Professor Bogdanor points to “medical experts in the Lords” who believe the bill “needs, at the very least, amendment”. He notes that “supporters of assisted dying say that this is an excuse for rejection” and that peers who may want to reject rather than revise the bill slowed down the Lords process with “much longer” speeches.
He points out that “some would say” the fact there was a free vote on the issue in the Commons gives the MPs’ decision “greater weight since [they] were voting as they thought right, and not because of a party whip.”
Though he adds “others would say that the Parliament Acts [which might support the idea that the Lords should step back] were intended to apply only to government bills foreshadowed in a party manifesto.”
Professor Hazell told FactCheck the bill’s failure is “undemocratic”.

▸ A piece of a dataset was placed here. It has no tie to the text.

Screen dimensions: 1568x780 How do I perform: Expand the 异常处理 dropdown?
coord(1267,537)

He explains his view: “The bill was passed by the House of Commons after serious discussion of the underlying principles and necessary safeguards […] only to be effectively blocked in the Lords by a group of seven peers who moved most of the 1,200 amendments.”
Professor Murkens has a different position.

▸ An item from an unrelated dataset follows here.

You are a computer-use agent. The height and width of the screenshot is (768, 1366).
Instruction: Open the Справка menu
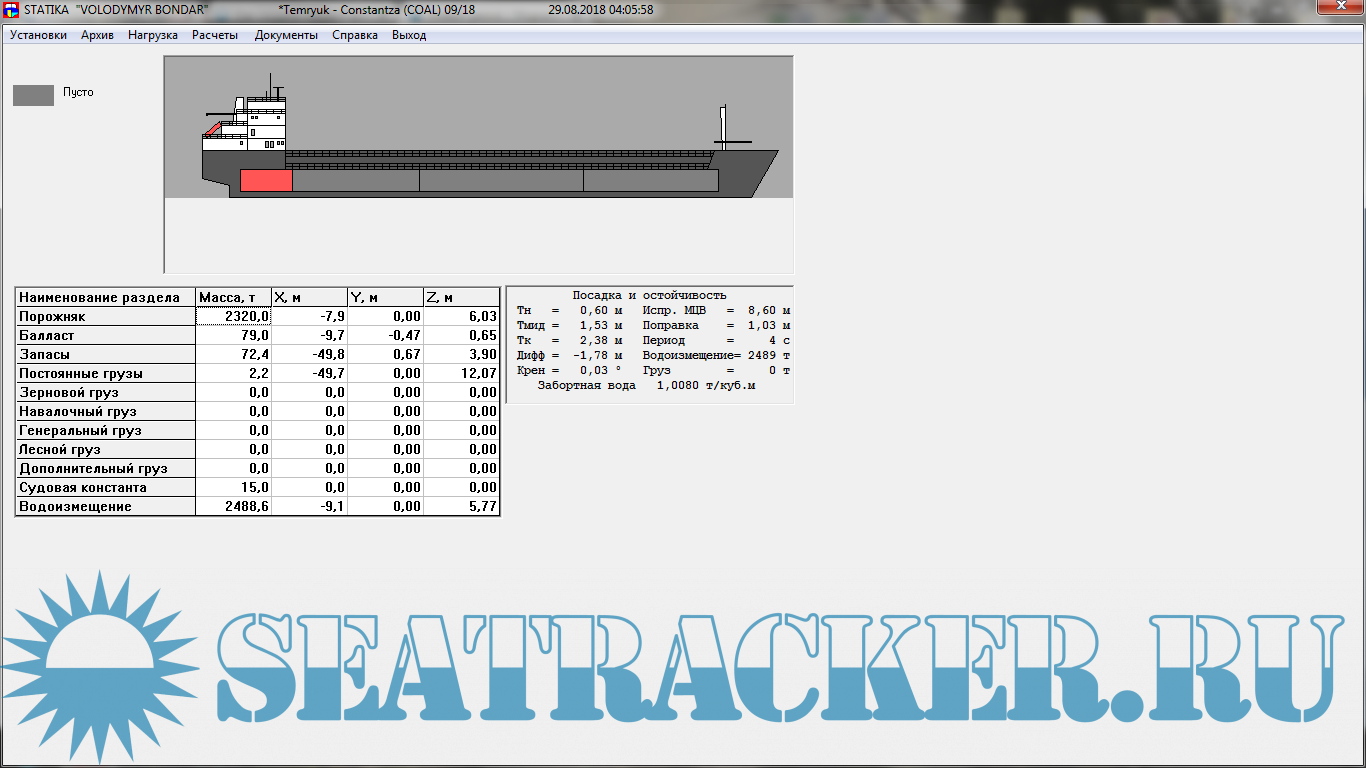[355, 35]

“Characterising this outcome as ‘undemocratic’ depends on adopting a narrowly majoritarian view of democracy: ‘whatever the elected House of Commons decides should become law’.” (Majoritarian democracy is the idea that the person or issue with a majority of votes behind it carries the day.)
“But,” Professor Murkens continues, “that understanding neither conforms to the UK’s understanding of the constitution or of democracy. The unelected House of Lords is expected to act as a revising and deliberative chamber, and as a constitutional watchdog, if you like, particularly on morally complex questions that Parliament itself treats as matters of conscience rather than popular mandate.”
Could assisted dying still become law?
In order to have a chance of becoming law, the assisted dying bill would have to be proposed again in the next session and start the lengthy process in the Commons and the Lords from scratch.
In theory the government could revive the bill when Parliament reconvenes by reintroducing the policy in a government-proposed bill. But as it’s highly contentious and a matter of conscience, this is unlikely.
Or it could be proposed again as a private members’ bill, but that’s far from straightforward. Private members’ bills are drawn up by individual MPs and have to win a “ballot” of other such bills in order to get parliamentary time.
Assisted dying campaigners say they are looking at using the Parliament Act to bring the bill forward again.
FactCheck verdict
The assisted dying bill has failed after spending months in the House of Lords. Leading experts we spoke to explained that this was entirely in the scope of the Lords’ powers under the constitution. Opinions differ on whether the outcome was democratic.